* [Problem]: All lines at and after the one containing "Click the voicemail tape icon in empty state", up to the end of the listing below, are to be printed exactly, with the pictures omitted.

** Source material follows **

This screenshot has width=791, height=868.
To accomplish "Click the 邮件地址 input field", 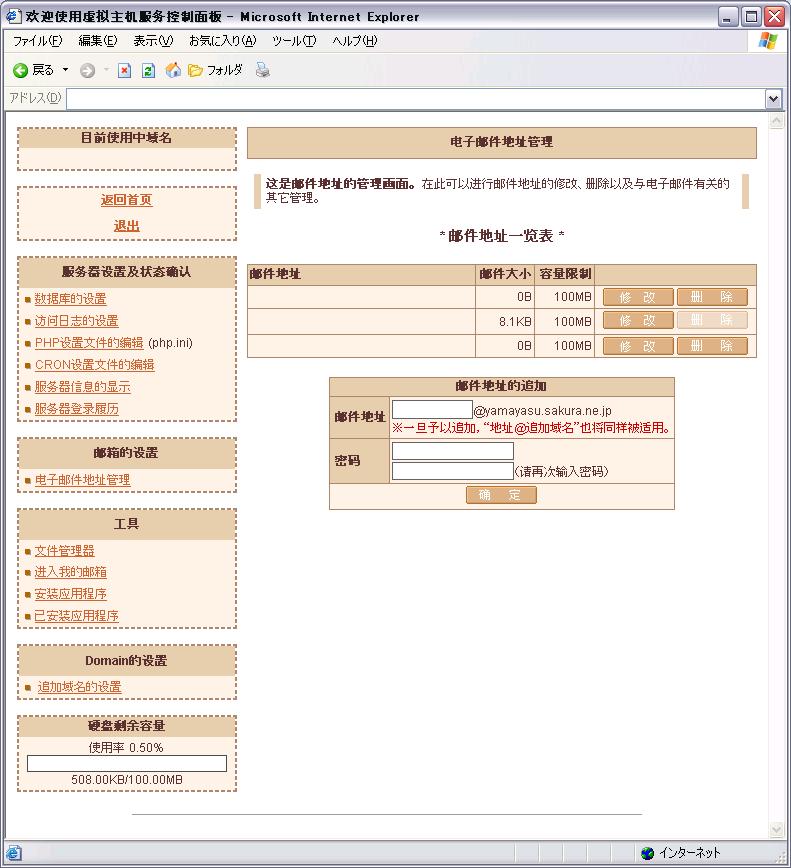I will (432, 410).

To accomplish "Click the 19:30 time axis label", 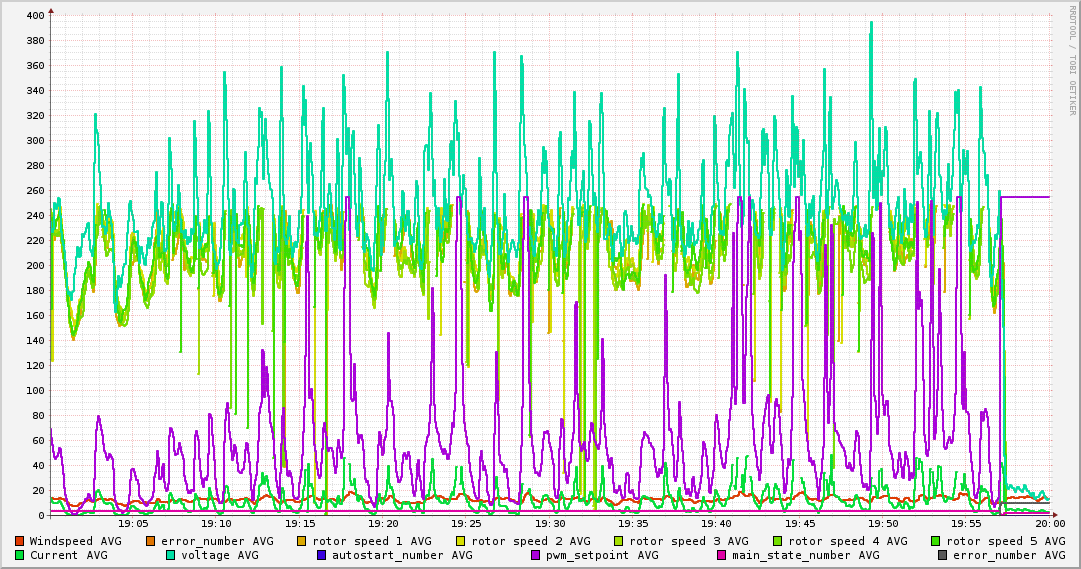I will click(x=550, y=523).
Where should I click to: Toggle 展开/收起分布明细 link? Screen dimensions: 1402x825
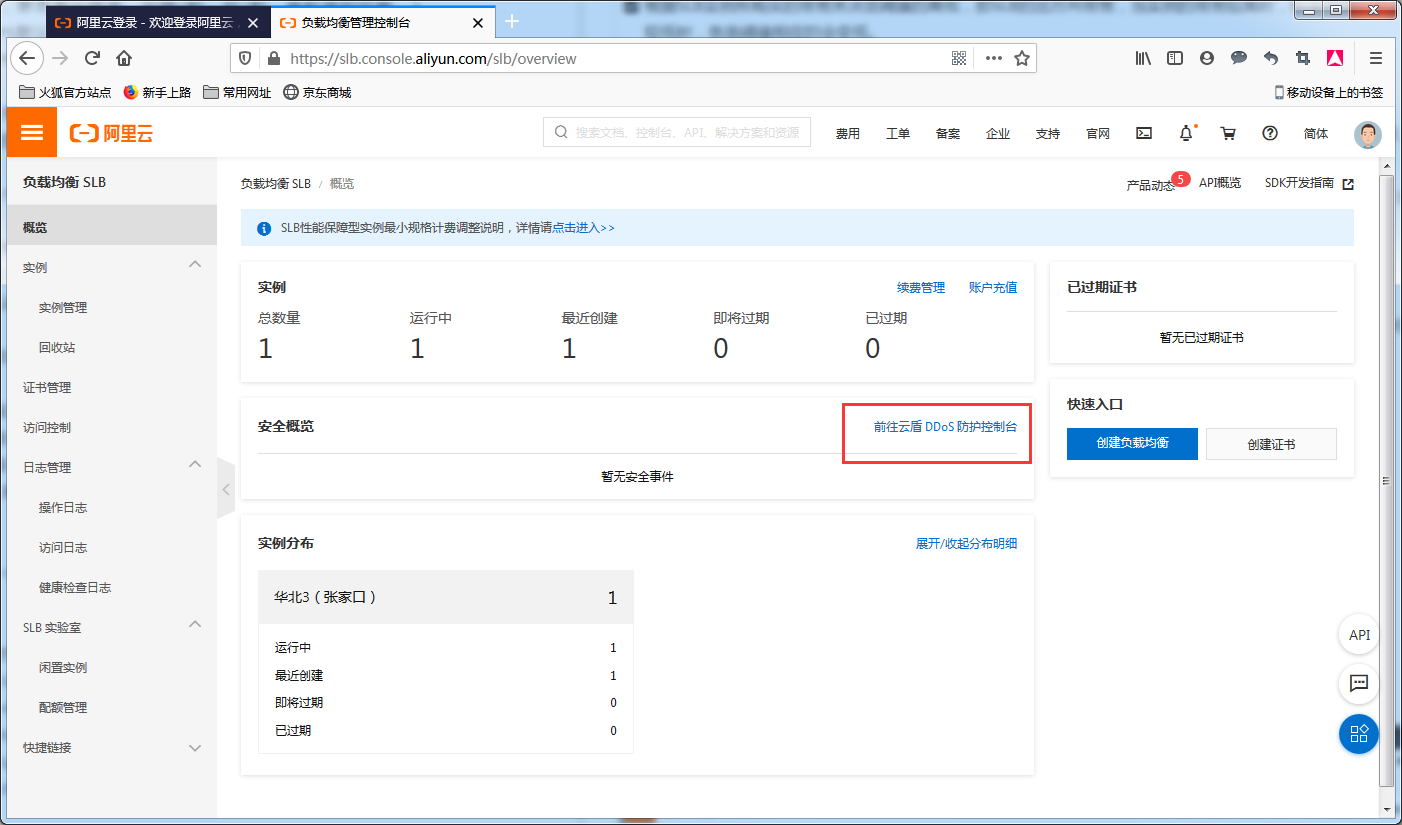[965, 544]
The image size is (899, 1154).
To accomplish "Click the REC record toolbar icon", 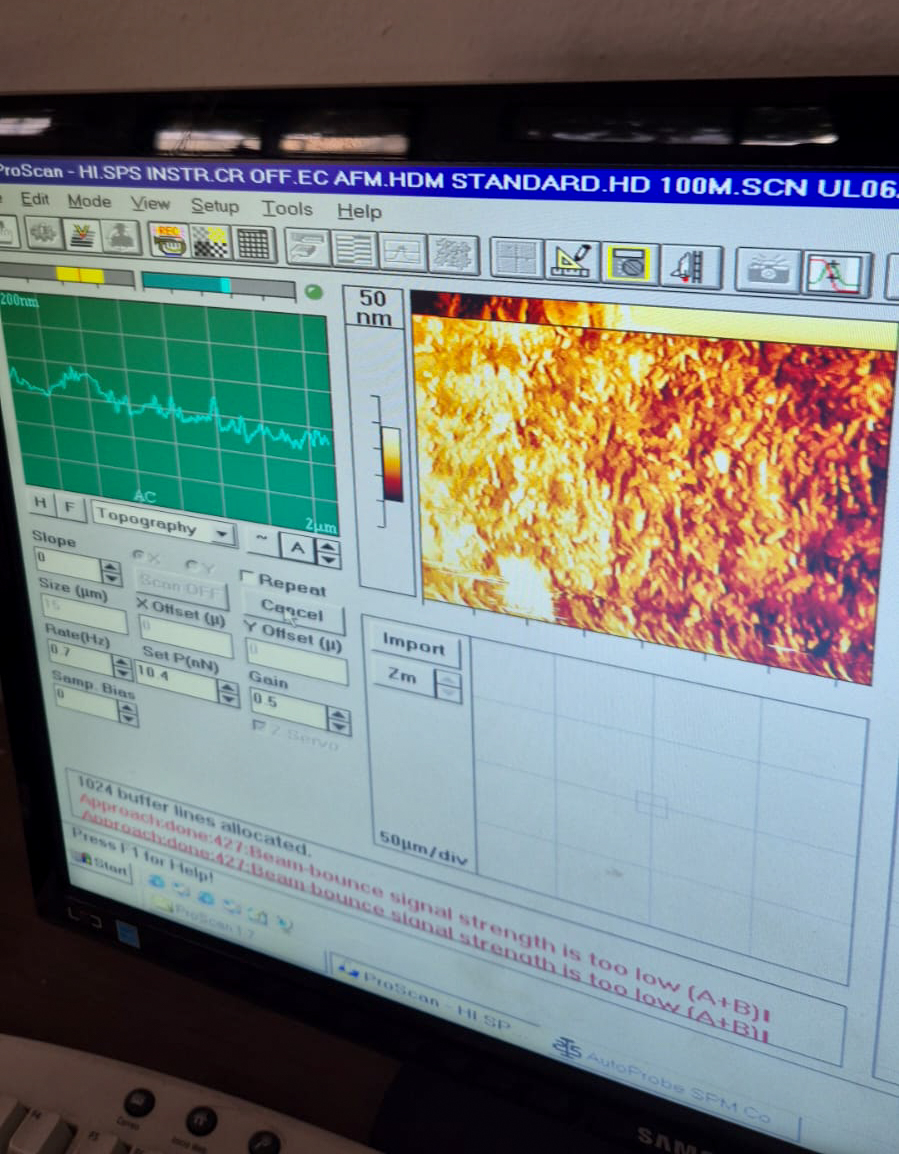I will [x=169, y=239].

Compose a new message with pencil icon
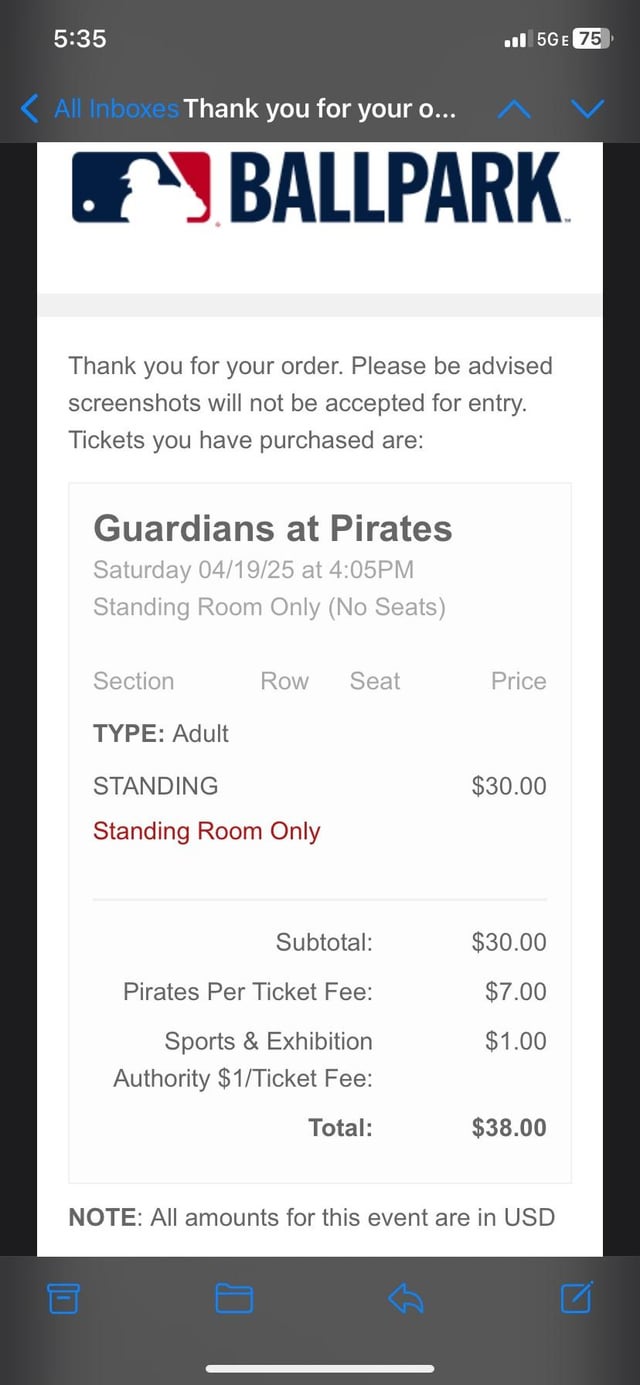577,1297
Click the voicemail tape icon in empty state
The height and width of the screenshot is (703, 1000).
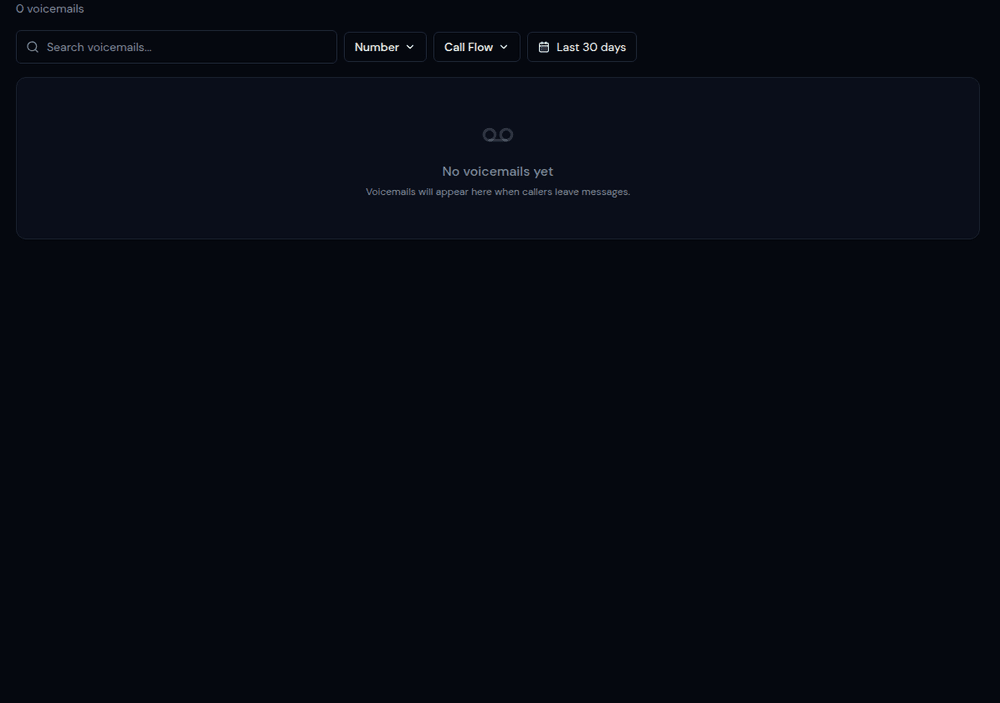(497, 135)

** End of Source material **

* [Solution for this problem]:
Click the voicemail tape icon in empty state
The height and width of the screenshot is (703, 1000).
(497, 135)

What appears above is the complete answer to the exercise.